* Set exercise A:
Write out the passage of the blog post about life in France that opens with the words containing "Alas, it has" and closes with "an immense success.", word for word.

## BEGIN Excerpt

I am still wrestling with the infamous French bureaucracy. Still. I opened a bank account THREE WEEKS AGO and the card is still "being processed." The employees of BNP Paribas Bellecour (still feels odd and ultimately deeply unpleasant saying I'm with BNP) are becoming familiar faces and ever less welcoming. I do enjoy a good argument in French, or even, as happened the other day, in an intriguing trilingual exchange in which I acted as an interpreter for two bemused young Spanish girls who spoke no French and were desperately trying to explain that they needed to open their bank account immediately or risk being chucked out of their flat. Nothing warms the cockles like a deep sense of self-satisfaction.
Alas, it has not all been high-brow intellectual shrugging and cultivating a hatred of children. I have also been pretending to be a normal person and have friends round for Coline and I's flatwarming. I am glad to report that it was almost identical to any housewarming party I've attended in the UK. Except people brought salad. And quiches. And pies. TO A PARTY. The only useful thing I've ever brought to a party is a bottle of vodka and a set of highly questionable morals.
It was absolutely brilliant fun though. It really did - lame as it sounds - make our flat feel like our own place. I spoke French all night (or at least some version of it), danced in/on the bath, commandeered the sound system in a way that can only be described as Napoleonic (got my Coolio onnnn) and drank nigh on an entire box of wine. I think we can declare a the party an immense success.

## END Excerpt

* Set exercise B:
Pull out the entries from their very first line through the line that contains "[x=170, y=887]", both ends included, and repeat them word for word.

## BEGIN Dataset

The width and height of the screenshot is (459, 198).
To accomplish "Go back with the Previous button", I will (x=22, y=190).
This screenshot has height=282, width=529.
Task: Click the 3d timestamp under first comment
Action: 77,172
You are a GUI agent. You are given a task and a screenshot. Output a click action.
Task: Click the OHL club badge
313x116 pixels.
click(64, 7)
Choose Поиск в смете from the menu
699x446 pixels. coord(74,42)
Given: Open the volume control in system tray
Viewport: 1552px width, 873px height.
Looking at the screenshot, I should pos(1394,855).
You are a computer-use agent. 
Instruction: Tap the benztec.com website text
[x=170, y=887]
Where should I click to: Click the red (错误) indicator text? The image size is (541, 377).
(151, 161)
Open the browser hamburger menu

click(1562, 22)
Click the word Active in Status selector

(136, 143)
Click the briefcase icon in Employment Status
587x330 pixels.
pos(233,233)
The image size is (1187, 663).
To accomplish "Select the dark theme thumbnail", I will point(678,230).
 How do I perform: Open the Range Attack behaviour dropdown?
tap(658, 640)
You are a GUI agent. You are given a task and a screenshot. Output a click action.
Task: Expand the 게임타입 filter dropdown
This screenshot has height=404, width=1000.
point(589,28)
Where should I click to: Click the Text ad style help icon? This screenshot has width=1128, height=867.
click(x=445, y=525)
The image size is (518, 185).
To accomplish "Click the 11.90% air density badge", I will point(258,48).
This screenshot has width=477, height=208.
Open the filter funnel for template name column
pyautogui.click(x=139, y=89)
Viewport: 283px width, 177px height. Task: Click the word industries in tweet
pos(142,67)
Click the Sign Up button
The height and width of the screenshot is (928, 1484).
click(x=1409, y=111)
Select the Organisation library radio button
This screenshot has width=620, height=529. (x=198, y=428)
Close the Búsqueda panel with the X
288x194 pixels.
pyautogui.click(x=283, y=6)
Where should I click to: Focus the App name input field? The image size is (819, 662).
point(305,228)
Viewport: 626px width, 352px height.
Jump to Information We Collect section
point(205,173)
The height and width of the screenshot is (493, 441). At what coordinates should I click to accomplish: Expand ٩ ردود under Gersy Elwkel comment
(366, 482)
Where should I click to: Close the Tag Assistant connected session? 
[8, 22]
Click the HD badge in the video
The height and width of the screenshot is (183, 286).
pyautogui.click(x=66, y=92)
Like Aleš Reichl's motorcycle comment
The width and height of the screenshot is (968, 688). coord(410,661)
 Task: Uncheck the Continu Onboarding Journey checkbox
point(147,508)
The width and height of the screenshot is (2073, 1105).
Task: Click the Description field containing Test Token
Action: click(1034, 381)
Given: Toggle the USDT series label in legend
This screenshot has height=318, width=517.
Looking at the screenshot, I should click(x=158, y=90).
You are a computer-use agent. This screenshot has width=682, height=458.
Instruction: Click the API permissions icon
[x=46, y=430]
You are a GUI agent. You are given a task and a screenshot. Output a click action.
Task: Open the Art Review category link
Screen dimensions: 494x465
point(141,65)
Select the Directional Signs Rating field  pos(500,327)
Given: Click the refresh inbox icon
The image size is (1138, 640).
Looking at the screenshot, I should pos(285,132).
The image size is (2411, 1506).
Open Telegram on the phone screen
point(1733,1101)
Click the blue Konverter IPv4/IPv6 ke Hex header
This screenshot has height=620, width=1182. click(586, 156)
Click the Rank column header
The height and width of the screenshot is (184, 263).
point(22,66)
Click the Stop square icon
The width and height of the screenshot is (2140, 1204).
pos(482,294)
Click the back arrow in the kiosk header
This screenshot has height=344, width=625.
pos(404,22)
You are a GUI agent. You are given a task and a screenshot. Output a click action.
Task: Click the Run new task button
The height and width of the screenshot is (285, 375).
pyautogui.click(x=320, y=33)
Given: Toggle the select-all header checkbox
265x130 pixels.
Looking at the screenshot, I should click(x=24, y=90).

## END Dataset

* Full output A:
Alas, it has not all been high-brow intellectual shrugging and cultivating a hatred of children. I have also been pretending to be a normal person and have friends round for Coline and I's flatwarming. I am glad to report that it was almost identical to any housewarming party I've attended in the UK. Except people brought salad. And quiches. And pies. TO A PARTY. The only useful thing I've ever brought to a party is a bottle of vodka and a set of highly questionable morals.
It was absolutely brilliant fun though. It really did - lame as it sounds - make our flat feel like our own place. I spoke French all night (or at least some version of it), danced in/on the bath, commandeered the sound system in a way that can only be described as Napoleonic (got my Coolio onnnn) and drank nigh on an entire box of wine. I think we can declare a the party an immense success.

* Full output B:
The width and height of the screenshot is (459, 198).
To accomplish "Go back with the Previous button", I will (x=22, y=190).
This screenshot has height=282, width=529.
Task: Click the 3d timestamp under first comment
Action: 77,172
You are a GUI agent. You are given a task and a screenshot. Output a click action.
Task: Click the OHL club badge
313x116 pixels.
click(64, 7)
Choose Поиск в смете from the menu
699x446 pixels. coord(74,42)
Given: Open the volume control in system tray
Viewport: 1552px width, 873px height.
Looking at the screenshot, I should pos(1394,855).
You are a computer-use agent. 
Instruction: Tap the benztec.com website text
[x=170, y=887]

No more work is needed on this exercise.